### Study text
Before we mock though, this ought to give us serious pause for thought for our own faith. As the year comes to its death, and a new one is defrosted, what are our hopes for resurrection? What do we really think will happen? Who might be left out? What kind of world do we think we might be woken up to face?

All of these questions force their way from the future to make us think very carefully about the present – something I talk about in Other in a section on ‘forgetting resurrection.’ Whether a Christian or a cryonist, hoping for a second life, whatever form that takes, can be a dangerous thing:

Perhaps this is an underlying paradox of cryonics – that its proponents are almost living to die, dedicating their lives to a certain way of dying in the hope of something better the second time round.

So here’s a question as we bury 2010 and begin to get to know 2011: are you living to die? Have you dedicated your life to a certain way of dying in the hope of something better? My advice: live as Jesus did. Forget resurrection. Live as if this were it, and if the cold tomb is disturbed some time in the future, then so be it.

Happy New Year everyone.


Comments

5 responses to “The Dying of the Year | Big Freeze | Faith and Cryogenics”

  1. I appreciate the challenge to keep thinking… even on New Year’s Eve! 🙂 What you describe seems almost like a 24-hour mini-lent, and I’m intrigued by that sort of intentionality.
    Question for you: you suggest that we live as Jesus did, forgetting resurrection. While I’m all for living as if this were it, I’m not so sure that’s how Jesus went about living. I would, however, love to be convinced. Thoughts?

  2. I think he did live that way. He said very little about being resurrected, and we have to believe that Gethsemane and calvary were genuine: he was going to die a painful death and was totally forsaken. To quote Levinas (a Jew) from ‘Other’ on p 84:

    “Death in its unmitigated reality permits the ethical, while the notion of resurrection contaminates it with self-interest.”

    It’s this paradox of belief in resurrection, while forgetting about it, that I think Jesus gets right. Happy to do more convincing when New Year’s is over!

  3. I disagree with the article that cryonics is about unshakable faith. It may sound that way on the surface, but I think for most of us it is actually more about rational decision-making under conditions of uncertainty. In a religious context you are not encouraged to even think God will not resurrect you with any probability; in cryonics you are encouraged to be very skeptical and treat it as a long bet, one which is worth making only because life is so worthwhile.

    Interestingly, I’ve noticed that some Christians who believe in the instant ascension of the soul tend to have higher skepticism of cryonics because it takes place after legal/clinical death, at a point when they predict the soul will have left the body already. I am curious as to whether the vindication of cryonics would lead to more favor for the concept of soul sleep, or whether the consensus would tend to be that the soul does not ascend until the brain has decayed past a certain point.

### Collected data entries

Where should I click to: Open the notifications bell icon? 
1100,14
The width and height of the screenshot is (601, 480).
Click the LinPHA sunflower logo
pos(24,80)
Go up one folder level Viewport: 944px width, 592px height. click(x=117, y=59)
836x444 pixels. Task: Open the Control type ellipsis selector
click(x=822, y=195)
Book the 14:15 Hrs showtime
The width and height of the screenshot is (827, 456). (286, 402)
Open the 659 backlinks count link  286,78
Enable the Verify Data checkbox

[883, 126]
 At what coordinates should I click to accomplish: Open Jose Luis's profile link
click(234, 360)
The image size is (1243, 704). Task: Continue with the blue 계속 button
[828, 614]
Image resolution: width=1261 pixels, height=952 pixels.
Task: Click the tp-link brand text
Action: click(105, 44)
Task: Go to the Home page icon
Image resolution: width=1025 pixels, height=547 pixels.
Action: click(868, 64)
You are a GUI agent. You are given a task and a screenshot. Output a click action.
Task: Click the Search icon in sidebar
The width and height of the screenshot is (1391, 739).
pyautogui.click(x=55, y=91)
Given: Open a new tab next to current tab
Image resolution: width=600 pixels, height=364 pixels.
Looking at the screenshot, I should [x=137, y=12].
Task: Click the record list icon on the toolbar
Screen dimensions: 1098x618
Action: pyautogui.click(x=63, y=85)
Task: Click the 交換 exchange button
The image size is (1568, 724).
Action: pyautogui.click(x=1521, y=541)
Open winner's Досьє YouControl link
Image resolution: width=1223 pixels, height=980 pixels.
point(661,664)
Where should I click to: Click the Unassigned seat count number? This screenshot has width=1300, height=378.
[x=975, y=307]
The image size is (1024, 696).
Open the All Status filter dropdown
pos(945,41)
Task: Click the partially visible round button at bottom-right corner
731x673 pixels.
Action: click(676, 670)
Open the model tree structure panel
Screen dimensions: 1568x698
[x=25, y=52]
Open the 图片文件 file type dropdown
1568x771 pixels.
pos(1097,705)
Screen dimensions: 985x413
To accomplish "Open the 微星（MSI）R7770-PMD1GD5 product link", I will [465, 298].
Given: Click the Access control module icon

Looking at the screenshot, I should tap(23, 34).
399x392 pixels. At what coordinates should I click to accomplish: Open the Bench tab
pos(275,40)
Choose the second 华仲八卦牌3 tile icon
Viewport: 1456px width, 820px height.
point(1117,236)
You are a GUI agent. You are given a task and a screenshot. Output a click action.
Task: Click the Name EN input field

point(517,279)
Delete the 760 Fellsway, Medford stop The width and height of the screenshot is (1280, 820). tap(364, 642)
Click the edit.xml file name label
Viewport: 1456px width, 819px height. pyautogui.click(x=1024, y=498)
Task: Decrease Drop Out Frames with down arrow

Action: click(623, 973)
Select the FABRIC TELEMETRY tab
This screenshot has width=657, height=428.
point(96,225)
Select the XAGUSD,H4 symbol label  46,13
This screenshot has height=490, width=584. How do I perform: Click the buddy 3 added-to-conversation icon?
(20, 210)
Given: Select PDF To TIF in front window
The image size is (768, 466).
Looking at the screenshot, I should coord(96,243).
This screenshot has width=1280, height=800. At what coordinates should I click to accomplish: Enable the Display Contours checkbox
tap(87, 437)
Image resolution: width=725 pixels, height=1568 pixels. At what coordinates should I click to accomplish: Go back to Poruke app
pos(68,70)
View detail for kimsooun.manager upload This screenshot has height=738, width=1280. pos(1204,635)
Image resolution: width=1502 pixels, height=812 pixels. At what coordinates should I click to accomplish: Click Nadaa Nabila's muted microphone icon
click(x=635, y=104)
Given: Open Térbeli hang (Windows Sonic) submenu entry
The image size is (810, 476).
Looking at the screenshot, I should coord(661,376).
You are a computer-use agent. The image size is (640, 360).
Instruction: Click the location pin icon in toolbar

### Exercise requirements
Reproduce word for word the part of the text on faith and cryonics between "Happy New Year" and "be convinced. Thoughts?", inclusive.

### Response to this task
Happy New Year everyone.


Comments

5 responses to “The Dying of the Year | Big Freeze | Faith and Cryogenics”

  1. I appreciate the challenge to keep thinking… even on New Year’s Eve! 🙂 What you describe seems almost like a 24-hour mini-lent, and I’m intrigued by that sort of intentionality.
    Question for you: you suggest that we live as Jesus did, forgetting resurrection. While I’m all for living as if this were it, I’m not so sure that’s how Jesus went about living. I would, however, love to be convinced. Thoughts?